This article will focus on why Australian banks present a better opportunity than American banks at the present moment. To start with, I will say that I have been a naysayer on buying American banking stocks for a while, and I have been proven wrong. The stocks have rallied hard along with most sectors and investors who had the nerve to stay committed did quite well, although it has been a very rocky road in financials over the past 2-3 years. However, given that, the Australian economy and banking sector have also done very well during the same time period, and I believe they possess less risk going forward.

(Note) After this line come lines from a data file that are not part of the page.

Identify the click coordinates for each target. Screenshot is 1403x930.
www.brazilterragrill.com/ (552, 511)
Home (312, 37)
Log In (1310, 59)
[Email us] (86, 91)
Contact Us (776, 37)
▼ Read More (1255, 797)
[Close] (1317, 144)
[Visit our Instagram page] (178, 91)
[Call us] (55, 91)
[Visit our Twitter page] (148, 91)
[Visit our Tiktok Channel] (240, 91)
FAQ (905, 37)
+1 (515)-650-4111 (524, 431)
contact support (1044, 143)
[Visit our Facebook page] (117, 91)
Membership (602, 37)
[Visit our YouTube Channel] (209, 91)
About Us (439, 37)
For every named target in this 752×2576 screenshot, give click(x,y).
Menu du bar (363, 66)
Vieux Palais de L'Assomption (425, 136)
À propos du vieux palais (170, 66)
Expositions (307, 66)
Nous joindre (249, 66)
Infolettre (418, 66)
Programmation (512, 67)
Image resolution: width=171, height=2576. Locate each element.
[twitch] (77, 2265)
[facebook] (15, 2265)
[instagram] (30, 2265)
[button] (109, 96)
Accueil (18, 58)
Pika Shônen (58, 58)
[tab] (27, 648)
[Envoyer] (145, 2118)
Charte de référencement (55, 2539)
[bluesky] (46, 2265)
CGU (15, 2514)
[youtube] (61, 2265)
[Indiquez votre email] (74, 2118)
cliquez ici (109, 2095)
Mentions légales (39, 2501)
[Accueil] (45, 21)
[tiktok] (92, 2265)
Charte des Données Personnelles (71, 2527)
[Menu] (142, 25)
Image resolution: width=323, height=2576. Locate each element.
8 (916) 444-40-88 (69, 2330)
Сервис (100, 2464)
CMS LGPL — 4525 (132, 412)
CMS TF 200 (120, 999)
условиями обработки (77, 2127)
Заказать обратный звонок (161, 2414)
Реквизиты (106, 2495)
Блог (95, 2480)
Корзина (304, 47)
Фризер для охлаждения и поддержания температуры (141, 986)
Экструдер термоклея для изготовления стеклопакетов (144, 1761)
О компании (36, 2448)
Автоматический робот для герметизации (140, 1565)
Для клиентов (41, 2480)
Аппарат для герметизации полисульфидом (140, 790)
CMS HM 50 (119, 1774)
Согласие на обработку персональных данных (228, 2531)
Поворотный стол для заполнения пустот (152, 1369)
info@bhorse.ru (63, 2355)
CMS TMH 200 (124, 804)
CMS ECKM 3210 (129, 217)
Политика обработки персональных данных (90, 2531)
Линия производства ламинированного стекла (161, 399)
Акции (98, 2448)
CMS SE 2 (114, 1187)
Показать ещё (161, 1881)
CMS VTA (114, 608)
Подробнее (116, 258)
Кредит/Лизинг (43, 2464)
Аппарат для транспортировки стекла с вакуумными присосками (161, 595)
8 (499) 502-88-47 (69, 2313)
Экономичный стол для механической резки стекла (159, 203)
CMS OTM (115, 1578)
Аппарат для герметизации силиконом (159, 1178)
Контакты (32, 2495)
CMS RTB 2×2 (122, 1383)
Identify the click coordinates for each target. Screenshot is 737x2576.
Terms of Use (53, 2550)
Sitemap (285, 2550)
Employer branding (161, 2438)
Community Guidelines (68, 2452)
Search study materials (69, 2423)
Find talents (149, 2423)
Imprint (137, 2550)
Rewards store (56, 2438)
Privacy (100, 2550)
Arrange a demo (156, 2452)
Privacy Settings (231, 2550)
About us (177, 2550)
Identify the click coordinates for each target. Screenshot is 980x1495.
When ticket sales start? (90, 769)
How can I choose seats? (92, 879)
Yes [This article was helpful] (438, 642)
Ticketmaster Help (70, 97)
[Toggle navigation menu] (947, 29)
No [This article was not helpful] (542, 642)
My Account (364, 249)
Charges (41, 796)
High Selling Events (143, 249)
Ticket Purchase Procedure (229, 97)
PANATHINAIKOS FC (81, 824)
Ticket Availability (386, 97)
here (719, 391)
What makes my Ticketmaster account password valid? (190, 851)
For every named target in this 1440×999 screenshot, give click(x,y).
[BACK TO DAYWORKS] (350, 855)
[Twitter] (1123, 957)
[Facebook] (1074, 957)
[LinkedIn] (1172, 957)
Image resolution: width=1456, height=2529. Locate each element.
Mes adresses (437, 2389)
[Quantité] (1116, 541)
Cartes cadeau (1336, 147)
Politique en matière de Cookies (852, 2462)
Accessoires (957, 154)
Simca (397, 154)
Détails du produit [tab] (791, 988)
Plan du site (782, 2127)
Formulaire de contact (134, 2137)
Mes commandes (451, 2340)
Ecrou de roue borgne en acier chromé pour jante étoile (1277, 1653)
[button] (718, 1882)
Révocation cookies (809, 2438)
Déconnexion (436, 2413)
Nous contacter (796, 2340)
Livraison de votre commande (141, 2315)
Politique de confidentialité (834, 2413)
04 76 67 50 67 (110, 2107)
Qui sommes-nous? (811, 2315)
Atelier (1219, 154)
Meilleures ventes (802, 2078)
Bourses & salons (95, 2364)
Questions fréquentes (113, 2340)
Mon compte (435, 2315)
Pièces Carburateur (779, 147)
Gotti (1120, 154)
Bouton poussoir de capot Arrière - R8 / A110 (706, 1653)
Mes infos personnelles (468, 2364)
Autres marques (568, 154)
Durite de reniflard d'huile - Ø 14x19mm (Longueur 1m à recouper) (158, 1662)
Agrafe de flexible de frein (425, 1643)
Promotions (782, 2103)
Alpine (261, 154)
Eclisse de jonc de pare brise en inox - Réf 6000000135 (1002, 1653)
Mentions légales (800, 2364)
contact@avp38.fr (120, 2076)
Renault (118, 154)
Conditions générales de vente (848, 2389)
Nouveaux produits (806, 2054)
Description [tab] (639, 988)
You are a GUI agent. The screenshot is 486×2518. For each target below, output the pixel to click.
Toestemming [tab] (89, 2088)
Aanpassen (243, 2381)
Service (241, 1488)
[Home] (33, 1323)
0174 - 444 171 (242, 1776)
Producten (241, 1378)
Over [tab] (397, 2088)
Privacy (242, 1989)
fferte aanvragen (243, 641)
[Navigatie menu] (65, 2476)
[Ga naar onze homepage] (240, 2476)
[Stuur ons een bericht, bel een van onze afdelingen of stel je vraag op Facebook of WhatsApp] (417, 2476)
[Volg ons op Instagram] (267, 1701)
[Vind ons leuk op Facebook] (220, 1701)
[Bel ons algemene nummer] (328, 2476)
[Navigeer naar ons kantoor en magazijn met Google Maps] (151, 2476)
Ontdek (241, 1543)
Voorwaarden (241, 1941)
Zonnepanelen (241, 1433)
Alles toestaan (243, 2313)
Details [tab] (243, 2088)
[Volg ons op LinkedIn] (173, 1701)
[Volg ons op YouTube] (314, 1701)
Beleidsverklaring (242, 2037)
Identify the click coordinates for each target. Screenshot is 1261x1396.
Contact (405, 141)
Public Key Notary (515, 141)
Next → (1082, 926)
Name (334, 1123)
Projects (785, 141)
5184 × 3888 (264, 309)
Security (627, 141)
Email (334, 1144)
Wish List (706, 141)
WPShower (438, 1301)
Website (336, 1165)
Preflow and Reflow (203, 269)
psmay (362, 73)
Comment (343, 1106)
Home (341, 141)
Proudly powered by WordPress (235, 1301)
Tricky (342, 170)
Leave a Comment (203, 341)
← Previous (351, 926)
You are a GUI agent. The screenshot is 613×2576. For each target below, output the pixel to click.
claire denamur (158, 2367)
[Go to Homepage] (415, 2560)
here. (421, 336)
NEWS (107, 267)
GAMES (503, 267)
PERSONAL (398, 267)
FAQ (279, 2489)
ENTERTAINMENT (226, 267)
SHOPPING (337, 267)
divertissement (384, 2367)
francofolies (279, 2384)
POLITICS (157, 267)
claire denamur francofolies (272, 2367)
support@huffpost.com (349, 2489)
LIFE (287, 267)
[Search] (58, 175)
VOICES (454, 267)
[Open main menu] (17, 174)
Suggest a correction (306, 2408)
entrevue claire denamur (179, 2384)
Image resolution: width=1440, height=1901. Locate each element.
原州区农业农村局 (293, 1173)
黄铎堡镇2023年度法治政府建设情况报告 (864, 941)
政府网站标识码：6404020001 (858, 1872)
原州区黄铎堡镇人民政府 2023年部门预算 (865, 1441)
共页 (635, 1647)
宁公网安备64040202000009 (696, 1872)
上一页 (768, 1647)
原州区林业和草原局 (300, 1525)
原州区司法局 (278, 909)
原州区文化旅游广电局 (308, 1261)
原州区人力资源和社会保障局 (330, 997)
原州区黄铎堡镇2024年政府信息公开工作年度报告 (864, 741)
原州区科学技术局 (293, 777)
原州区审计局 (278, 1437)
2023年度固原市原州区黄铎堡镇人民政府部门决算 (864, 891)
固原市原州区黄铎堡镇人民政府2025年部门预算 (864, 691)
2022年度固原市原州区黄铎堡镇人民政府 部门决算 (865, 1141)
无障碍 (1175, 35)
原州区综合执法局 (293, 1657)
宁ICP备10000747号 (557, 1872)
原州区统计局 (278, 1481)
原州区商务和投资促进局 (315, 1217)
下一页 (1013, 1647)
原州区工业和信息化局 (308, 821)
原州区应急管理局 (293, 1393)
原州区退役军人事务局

Going back a few years, Australian banks were less exposes to the debt crisis in Europe than both American and European banks. When the recession hit, these banks actually stayed profitable and wrote down far less in under-performing loans. Australian banking stocks certainly took a hit along with everything else, but important legacy effects remain. For one, their banking sector is not as heavily regulated. Also, there is a persistent fear in the U.S. that additional regulation is necessary, which is not occurring to the same degree in Australia.
I will now compare two U.S. banking stocks to two Australian ones -- Citibank (NYSE:C) and Wells Fargo (NYSE:WFC) to Westpac Banking Corporation (NYSE:WBK) and Australia and New Zealand Banking (OTCPK:ANZBY). My main focus is on dividend paying stocks and risk aversion. The following facts will demonstrate why Australian banks are the better choice presently.
As I mentioned, all four of these stocks prices were hit hard during the recession. How they recovered is where the differences lie. To start, prior to the recession C was paying a dividend of $3.2 that yielded over 6% annually. In '09 it was dropped to $.10/share and was then discontinued. It was not reinstated until May '11 at $.01/share and that is where it sits today, yielding .09% for investors. WFC also dropped its dividend from $.34/share to $.05/share and did not start paying a meaningful dividend until May '11. Currently, the dividend sits at $.30/share yielding 2.66% annually.
In comparison, during the recession WBK was still paying a dividend that yielded over 5%. While it did drop during that time period, the company has raised its dividend every year since, and including '09. That demonstrates a more resilient balance sheet than its American counterparts. The dividend currently is $4.37/share and yields just under 5%. It is important to point out that Australian companies pay their dividends semi-annually which is one reason why the payouts individually are larger- investors receive them only twice a year as opposed to four times in America.
ANZBY's dividend did drop about 40% during the 2008-09 period. However, by 2010 it was paying a dividend that was higher than before the crash, and today it pays a dividend of $.83/share that also yields just under 5%. This payout is 43% higher per share than prior to the crash.
The takeaway here is that Australian banks were stronger during the crisis. They did not have to cut out dividends to the extreme that our American banks did, and were able to reinstate them to even higher levels much faster. While WFC has gotten back to a level before the crash, it took much longer. Also, the yields are much higher on WBK and ANZBY, so that is clearly more attractive for dividend investors.
I also think that the Australian economy presents less of a immediate threat. The current U.S. unemployment rate stands at 7.6%, while in Australian it is 5.6% (as of April '13). A lower unemployment rate usually indicates higher consumer confidence, higher spending, and higher wages, all of which contribute to inflation which is positive for stocks. Coupled with less regulatory pressure, I think the Australian banking sector presents a less cloudy future.
Finally, Australian banks are better supported by their earnings at the moment. C's PE is 18, while WFC trades at 11. In comparison, WBK has a PE of 16 and ANZBY's is 14. To me, C represents a very unattractive option because its dividend is insignificant and it trades at a higher multiple than its peers. While WFC is cheaper than its Australian competitors, I feel that the Australian banks are worth paying a higher price for because their dividend payouts are larger. Coupled with the fact that China is one of Australia's biggest trading partners and Australia's proximity to the rest of Asia well positions the country to benefit immensely if growth continues in that region.
The bottom line is, all four stocks have performed well over the past year. However, long-term investors in American banking stocks can take little comfort in that. Over a five year period WBK and ANZBY have returned roughly 60% each while WFC has returned about 35% during the same period and C is down significantly. Our focus should be on long-term appreciation, not short-term trends. The legacy here is that Australian banks have proven themselves to be more reliable investments.
Disclosure: I am long WFC, WBK. I wrote this article myself, and it expresses my own opinions. I am not receiving compensation for it (other than from Seeking Alpha). I have no business relationship with any company whose stock is mentioned in this article.